1

Though I use machine learning-related terminology, my question is 100% engineering topic and it has nothing to do with statistics and mathematics. Therefore I ask it in this forum instead of Cross Validated.

This is my sample data that I will use to comment my question:

X = pd.DataFrame(columns=["F1","F2"], 
                  data=[[23,0.8],
                        [11,5.35],
                        [24,19.18],
                        [15,10.25],
                        [10,11.30],
                        [55,44.85],
                        [15,33.88],
                        [12,45.30],
                        [14,22.20],
                        [15,15.80],
                        [83,0.8],
                        [51,5.35],
                        [34,30.28],
                        [35,15.25],
                        [60,13.30],
                        [75,44.80],
                        [35,30.77],
                        [62,40.33],
                        [64,23.40],
                        [14,11.80]])

y = pd.DataFrame(columns=["y"], 
                  data=[[0],
                        [0],
                        [1],
                        [0],
                        [2],
                        [2],
                        [2],
                        [1],
                        [0],
                        [1],
                        [0],
                        [0],
                        [1],
                        [0],
                        [1],
                        [0],
                        [1],
                        [1],
                        [0],
                        [2]])

I should split data into training and testing sets. A classical way is to use train_test_split function of sklearn:

X_train, X_test, y_train, y_test = model_selection.train_test_split(X, y, test_size=0.25)

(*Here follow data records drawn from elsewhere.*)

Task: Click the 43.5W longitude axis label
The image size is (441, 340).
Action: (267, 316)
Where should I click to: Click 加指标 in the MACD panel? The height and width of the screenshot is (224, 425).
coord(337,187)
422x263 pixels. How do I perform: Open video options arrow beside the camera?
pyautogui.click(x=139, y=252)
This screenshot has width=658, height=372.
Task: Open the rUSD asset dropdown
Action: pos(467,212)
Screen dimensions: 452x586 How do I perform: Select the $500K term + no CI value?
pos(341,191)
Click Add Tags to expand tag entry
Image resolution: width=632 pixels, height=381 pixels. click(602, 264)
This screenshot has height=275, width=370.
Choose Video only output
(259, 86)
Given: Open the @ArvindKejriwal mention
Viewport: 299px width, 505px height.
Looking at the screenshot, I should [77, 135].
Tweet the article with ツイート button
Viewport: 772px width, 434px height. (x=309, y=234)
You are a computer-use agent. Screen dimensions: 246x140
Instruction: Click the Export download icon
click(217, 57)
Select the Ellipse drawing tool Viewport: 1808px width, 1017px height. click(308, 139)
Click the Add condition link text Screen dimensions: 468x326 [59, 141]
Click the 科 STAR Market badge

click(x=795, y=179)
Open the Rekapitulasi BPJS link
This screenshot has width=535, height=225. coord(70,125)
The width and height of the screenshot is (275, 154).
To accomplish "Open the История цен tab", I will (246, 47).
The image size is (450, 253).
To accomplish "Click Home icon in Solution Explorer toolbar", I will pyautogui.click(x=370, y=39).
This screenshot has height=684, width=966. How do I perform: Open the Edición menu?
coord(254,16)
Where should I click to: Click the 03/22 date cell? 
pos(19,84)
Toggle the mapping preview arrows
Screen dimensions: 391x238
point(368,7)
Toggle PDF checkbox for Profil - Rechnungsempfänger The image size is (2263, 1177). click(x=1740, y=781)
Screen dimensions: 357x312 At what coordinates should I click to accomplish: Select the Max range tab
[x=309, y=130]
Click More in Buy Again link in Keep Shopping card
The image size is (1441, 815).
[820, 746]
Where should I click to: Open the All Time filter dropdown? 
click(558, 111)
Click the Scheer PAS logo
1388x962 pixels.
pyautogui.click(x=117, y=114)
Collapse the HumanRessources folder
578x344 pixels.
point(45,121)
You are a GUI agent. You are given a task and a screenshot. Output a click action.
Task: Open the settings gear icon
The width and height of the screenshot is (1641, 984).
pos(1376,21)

But I want to specify % of records to be assigned to the training and testing sets. More details are explained below.

In my case I deal with a multi-class classification problem, in which y may take one of 3 different values: 0, 1, 2. The records with the value 2 are very rare (in my real data set, approx 3% of the whole dataset). Therefore this is an imbalanced classification problem.

Since this is an imbalanced classification problem, the records of the rare class are very important. Therefore I want to update model_selection.train_test_split as follows: I want to assign % of records per class for the training and testing sets. For example, <50%, 60%, 90%> would mean that 90% of the rare class's records are assigned to the training set.

In my example, I would like to get, for instance, 3 records of y equal to 2 in the training set (X_train, y_train), and 1 record in the testing set.

I googled for similar questions but haven't found anything.

To solve this task, I shuffled the initial data frame:

df = pd.concat([X, y], axis=1)

df = df.sample(frac=1).reset_index(drop=True)

However, I don't know how to proceed with the rest of tasks. Maybe there is some sklearn built-in function or some library that can do solve this problem?

ScalaBoy
  • 3,254
  • 13
  • 46
  • 84

1 Answers1

2

There is an option called stratify, in train_test_split. also take a look at this kind of similar question

To accomplish the proportions that you need, you can use np.random.choice from numpy:

import numpy as np
df = pd.concat([X,y], axis = 1)

#get index values for y = 0
i0 = np.random.choice(df.loc[df.y==0].index.values,
round(len(df.loc[df.y==0])*.5), replace = False)

i1 = np.random.choice(df.loc[df.y==1].index.values,
round(len(df.loc[df.y==1])*.6), replace = False)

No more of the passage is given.